Records supplied -
"""

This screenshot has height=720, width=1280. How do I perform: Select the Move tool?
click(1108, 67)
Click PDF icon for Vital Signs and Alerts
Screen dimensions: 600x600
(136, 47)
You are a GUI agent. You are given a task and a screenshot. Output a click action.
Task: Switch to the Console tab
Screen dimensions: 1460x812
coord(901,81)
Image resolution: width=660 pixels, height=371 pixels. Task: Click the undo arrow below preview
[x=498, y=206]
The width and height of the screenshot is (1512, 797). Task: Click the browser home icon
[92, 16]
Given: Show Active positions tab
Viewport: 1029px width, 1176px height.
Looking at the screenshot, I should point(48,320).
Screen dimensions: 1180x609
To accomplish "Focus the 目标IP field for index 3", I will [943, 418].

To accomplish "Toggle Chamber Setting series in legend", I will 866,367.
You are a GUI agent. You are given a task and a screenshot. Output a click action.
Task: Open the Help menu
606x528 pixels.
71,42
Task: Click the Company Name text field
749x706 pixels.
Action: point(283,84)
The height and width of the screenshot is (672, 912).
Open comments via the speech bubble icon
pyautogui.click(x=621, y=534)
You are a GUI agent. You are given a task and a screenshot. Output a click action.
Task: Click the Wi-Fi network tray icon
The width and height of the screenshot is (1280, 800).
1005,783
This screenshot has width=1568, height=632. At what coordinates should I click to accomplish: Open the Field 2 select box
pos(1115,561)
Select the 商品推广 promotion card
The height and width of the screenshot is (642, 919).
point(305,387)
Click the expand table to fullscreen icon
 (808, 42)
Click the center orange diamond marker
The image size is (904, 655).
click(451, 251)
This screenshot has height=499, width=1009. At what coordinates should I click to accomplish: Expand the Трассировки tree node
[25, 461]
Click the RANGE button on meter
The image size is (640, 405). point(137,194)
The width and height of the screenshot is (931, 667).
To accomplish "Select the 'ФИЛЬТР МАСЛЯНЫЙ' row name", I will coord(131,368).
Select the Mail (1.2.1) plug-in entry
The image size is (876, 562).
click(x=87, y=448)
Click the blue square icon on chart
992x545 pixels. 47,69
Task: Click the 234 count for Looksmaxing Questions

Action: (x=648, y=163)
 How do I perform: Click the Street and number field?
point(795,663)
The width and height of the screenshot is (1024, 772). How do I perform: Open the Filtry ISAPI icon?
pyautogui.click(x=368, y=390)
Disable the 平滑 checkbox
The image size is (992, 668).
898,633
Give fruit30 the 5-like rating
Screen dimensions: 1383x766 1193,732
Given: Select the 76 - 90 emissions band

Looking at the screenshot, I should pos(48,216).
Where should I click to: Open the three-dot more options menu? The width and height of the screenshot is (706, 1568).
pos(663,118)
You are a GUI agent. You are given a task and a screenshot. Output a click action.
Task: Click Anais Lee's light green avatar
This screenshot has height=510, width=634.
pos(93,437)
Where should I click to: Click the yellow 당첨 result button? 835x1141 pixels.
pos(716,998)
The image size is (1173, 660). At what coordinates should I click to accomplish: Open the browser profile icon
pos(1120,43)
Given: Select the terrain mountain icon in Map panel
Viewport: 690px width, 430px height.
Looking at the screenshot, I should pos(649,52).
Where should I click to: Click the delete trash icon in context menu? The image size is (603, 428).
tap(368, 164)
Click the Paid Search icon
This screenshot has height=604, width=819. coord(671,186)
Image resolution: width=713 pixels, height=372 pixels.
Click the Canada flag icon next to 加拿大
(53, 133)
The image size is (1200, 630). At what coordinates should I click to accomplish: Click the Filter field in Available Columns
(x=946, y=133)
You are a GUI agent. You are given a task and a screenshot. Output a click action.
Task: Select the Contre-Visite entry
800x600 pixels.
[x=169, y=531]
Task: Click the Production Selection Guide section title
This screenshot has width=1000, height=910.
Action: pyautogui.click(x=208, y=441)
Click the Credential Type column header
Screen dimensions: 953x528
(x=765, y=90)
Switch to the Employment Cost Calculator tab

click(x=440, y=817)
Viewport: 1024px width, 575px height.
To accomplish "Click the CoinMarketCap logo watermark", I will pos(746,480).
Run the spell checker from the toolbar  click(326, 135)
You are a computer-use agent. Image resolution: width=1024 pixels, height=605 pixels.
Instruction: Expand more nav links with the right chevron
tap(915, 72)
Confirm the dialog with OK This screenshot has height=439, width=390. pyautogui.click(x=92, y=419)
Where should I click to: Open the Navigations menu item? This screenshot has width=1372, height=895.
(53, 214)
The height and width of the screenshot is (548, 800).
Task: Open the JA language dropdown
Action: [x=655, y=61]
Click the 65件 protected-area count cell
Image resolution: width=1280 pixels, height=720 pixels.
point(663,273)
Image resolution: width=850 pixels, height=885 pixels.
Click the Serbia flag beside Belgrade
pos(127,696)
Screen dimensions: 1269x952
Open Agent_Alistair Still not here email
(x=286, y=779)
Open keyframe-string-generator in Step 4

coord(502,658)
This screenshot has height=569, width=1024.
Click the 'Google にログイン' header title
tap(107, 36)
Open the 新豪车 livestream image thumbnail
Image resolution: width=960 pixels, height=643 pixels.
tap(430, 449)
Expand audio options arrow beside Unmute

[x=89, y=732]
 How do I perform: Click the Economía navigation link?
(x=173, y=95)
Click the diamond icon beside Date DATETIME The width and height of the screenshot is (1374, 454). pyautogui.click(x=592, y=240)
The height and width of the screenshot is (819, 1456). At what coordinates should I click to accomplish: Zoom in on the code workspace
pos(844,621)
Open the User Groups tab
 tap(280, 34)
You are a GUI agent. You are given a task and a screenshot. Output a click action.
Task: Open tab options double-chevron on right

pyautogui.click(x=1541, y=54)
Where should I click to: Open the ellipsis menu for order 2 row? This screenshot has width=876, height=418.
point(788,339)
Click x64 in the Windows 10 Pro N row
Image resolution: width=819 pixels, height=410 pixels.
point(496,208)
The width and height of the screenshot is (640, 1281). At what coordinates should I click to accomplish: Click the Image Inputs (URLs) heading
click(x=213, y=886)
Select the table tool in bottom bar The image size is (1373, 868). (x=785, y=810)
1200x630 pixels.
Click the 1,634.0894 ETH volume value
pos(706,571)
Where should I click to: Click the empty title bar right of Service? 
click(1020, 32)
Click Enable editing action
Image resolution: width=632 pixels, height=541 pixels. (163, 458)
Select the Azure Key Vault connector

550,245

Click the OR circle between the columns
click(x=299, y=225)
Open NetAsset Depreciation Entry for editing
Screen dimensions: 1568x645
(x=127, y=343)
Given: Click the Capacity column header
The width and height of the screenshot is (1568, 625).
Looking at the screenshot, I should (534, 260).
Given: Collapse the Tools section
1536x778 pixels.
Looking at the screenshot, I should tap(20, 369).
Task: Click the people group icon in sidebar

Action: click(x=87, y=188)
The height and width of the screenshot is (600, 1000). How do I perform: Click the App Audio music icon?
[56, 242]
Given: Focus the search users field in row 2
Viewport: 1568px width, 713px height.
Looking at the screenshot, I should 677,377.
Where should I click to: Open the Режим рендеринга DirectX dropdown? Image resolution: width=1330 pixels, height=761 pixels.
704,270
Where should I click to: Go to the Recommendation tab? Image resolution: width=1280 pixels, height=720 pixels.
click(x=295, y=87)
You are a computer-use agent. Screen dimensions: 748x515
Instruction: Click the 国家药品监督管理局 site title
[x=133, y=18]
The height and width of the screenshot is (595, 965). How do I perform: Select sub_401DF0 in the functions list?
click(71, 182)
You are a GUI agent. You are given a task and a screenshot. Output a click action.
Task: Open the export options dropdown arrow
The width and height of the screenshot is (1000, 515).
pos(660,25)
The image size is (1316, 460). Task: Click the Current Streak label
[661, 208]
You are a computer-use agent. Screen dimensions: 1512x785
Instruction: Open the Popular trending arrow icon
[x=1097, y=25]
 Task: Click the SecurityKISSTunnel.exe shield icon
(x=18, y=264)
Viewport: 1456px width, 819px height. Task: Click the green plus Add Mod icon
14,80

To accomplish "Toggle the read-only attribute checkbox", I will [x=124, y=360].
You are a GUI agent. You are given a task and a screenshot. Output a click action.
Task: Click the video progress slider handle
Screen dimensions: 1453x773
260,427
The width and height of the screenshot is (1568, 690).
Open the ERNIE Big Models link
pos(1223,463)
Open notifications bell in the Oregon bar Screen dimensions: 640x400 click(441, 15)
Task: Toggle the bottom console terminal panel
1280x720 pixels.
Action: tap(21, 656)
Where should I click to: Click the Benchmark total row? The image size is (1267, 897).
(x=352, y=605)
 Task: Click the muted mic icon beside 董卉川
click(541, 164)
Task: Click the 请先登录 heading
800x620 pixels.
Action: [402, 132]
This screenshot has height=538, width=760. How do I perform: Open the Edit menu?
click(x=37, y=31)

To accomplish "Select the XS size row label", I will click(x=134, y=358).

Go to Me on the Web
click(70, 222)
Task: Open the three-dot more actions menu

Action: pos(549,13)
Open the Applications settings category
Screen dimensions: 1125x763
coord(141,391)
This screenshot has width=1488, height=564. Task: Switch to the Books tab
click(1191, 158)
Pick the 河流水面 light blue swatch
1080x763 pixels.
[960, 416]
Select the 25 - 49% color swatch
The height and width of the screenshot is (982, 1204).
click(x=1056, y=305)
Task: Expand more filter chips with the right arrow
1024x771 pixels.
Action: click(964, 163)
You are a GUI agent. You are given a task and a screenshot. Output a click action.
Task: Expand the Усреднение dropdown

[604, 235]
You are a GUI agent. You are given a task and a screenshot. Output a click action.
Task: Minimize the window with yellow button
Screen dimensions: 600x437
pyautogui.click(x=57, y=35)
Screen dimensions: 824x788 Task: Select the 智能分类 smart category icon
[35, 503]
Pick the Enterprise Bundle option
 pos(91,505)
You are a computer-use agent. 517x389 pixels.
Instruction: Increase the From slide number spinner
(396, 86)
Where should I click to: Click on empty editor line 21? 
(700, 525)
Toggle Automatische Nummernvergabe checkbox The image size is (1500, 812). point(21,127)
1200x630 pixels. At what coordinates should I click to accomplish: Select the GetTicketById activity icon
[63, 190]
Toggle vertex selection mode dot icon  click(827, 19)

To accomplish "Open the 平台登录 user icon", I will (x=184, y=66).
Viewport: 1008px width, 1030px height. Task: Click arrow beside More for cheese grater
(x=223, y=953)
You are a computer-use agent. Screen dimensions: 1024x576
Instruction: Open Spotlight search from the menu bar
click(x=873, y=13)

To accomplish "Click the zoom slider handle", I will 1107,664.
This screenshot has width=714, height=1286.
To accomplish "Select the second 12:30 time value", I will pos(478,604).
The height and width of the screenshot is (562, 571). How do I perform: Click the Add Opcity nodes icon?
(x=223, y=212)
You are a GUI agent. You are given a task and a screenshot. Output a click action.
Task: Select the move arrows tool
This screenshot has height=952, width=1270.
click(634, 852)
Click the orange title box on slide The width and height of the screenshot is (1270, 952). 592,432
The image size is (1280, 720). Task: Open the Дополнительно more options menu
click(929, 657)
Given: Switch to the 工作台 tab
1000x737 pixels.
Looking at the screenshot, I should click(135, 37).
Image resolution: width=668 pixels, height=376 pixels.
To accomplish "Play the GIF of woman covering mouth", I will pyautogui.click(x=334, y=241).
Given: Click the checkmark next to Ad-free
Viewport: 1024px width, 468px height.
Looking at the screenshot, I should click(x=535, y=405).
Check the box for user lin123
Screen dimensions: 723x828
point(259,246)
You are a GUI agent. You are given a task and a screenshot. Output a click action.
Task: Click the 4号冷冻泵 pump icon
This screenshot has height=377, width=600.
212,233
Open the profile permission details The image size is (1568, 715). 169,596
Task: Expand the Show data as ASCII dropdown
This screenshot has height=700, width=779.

"""

About this exercise - Above are the lines; repeat exactly the ones from the line containing "Run the spell" down to the line containing "Click the diamond", both inclusive.

Reply to the task -
Run the spell checker from the toolbar  click(326, 135)
You are a computer-use agent. Image resolution: width=1024 pixels, height=605 pixels.
Instruction: Expand more nav links with the right chevron
tap(915, 72)
Confirm the dialog with OK This screenshot has height=439, width=390. pyautogui.click(x=92, y=419)
Where should I click to: Open the Navigations menu item? This screenshot has width=1372, height=895.
(53, 214)
The height and width of the screenshot is (548, 800).
Task: Open the JA language dropdown
Action: [x=655, y=61]
Click the 65件 protected-area count cell
Image resolution: width=1280 pixels, height=720 pixels.
point(663,273)
Image resolution: width=850 pixels, height=885 pixels.
Click the Serbia flag beside Belgrade
pos(127,696)
Screen dimensions: 1269x952
Open Agent_Alistair Still not here email
(x=286, y=779)
Open keyframe-string-generator in Step 4

coord(502,658)
This screenshot has height=569, width=1024.
Click the 'Google にログイン' header title
tap(107, 36)
Open the 新豪车 livestream image thumbnail
Image resolution: width=960 pixels, height=643 pixels.
tap(430, 449)
Expand audio options arrow beside Unmute

[x=89, y=732]
 How do I perform: Click the Economía navigation link?
(x=173, y=95)
Click the diamond icon beside Date DATETIME The width and height of the screenshot is (1374, 454). pyautogui.click(x=592, y=240)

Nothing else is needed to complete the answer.